TASKS TO PERFORM:
A) From the article on Taiwan and the 2025 NSS, extract the passage between "Although the second" and "relations with Taiwan.", inclusive.
B) List every person the article on Taiwan and the 2025 National Security Strategy names, in order of first appearance.
C) Proceed with the article on Taiwan and the 2025 NSS, picking up after its last paragraph.

TEXT BLOCK:
========================================================================
What the Disappearance of the ‘One China’ Policy From Trump’s 2025 NSS Means for Taiwan
Before the October summit with U.S. President Donald Trump in Busan, South Korea, China’s President Xi Jinping was reportedly “chasing his ultimate prize”: to press Trump to formally announce his opposition to Taiwan independence. Despite his professed admiration for powerful authoritarians, Trump declined to grant Xi’s wish.
Although the second Trump White House has, thus far, stayed low-key on Taiwan to avoid derailing trade negotiations with Beijing, the administration’s latest National Security Strategy (NSS) is notable for failing to reiterate the United States’ “One China” policy, an anomaly from previous NSS papers – even the one released by the first Trump administration in 2017. This deviation may suggest Washington’s tacit move away from a half-century old declaratory formula that has governed the tenuous Taiwan Strait equilibrium since the Nixon-Kissinger era.
This may be Trump’s clearest signal yet to Xi about U.S. relations with Taiwan.
Between Competition and Accommodation
Since his second inauguration, Trump’s nonchalance on the United States’ security commitments to allies and partners has been consistently observed. He appears to be more interested in reaching some type of “great power concert” with China’s Xi and Russia’s Vladimir Putin. This arrangement calls for Washington to treat strong autocracies not merely as peer competitors but as working partners to preserve order and stability in their respective regions or spheres of influence.
========================================================================
DATA PROVIDED:

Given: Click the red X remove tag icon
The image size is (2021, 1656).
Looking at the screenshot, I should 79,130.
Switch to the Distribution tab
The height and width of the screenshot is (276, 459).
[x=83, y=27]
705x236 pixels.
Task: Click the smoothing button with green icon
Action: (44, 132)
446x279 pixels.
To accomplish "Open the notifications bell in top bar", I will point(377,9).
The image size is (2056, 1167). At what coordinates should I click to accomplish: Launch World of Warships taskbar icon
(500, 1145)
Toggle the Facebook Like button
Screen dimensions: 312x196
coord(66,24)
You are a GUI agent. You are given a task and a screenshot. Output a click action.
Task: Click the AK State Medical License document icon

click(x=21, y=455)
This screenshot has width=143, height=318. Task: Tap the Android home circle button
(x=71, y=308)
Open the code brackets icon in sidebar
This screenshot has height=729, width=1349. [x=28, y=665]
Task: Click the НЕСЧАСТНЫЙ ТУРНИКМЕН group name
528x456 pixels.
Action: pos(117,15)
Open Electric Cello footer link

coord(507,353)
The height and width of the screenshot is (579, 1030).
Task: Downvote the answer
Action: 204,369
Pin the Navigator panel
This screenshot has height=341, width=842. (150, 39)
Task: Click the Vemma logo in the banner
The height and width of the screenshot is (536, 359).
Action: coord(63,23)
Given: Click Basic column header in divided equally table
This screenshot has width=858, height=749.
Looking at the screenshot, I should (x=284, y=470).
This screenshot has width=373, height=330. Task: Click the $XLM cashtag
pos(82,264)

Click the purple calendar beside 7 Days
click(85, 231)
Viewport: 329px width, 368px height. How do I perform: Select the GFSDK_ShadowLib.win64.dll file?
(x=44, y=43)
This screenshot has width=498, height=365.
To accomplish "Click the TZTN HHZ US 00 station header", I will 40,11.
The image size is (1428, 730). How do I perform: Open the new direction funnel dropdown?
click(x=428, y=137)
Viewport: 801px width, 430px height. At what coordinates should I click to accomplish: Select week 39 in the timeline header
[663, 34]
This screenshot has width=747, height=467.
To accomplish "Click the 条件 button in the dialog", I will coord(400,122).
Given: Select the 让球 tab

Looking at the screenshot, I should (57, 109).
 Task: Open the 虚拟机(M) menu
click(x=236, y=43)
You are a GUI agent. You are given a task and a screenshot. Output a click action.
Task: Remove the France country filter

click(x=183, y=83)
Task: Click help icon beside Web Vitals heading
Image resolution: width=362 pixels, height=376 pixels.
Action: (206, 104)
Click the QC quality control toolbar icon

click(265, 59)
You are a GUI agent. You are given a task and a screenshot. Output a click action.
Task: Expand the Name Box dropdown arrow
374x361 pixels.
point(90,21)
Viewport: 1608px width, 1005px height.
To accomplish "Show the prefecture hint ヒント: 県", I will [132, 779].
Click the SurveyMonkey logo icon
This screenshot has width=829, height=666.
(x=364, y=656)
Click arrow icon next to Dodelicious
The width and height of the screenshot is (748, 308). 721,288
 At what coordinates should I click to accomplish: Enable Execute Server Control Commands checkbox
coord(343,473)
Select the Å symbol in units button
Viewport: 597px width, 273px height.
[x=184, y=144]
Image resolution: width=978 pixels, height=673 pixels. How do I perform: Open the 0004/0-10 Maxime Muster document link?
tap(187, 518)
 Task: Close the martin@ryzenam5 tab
========================================================================
THE RESULTS:
A)
Although the second Trump White House has, thus far, stayed low-key on Taiwan to avoid derailing trade negotiations with Beijing, the administration’s latest National Security Strategy (NSS) is notable for failing to reiterate the United States’ “One China” policy, an anomaly from previous NSS papers – even the one released by the first Trump administration in 2017. This deviation may suggest Washington’s tacit move away from a half-century old declaratory formula that has governed the tenuous Taiwan Strait equilibrium since the Nixon-Kissinger era.
This may be Trump’s clearest signal yet to Xi about U.S. relations with Taiwan.

B)
Donald Trump
Xi Jinping
Nixon
Kissinger
Vladimir Putin

C)
The NSS clearly advocates a “predisposition to non-interventionism” guided by “flexible realism” in which U.S. foreign policy would act pragmatically based on “what is possible and desirable.” The “timeless truth” of great power politics in international relations requires the United States to maintain good relations with other great powers to address challenges and threats to their common interests. Under the NSS, the post-Cold War endeavors of promoting democratic values and institutions universally should be curbed while U.S. military alliances are expected to assume primary responsibility for their own defense, with more spending and contributions to rectify the “enormous imbalances accrued over decades” at the expense of the United States.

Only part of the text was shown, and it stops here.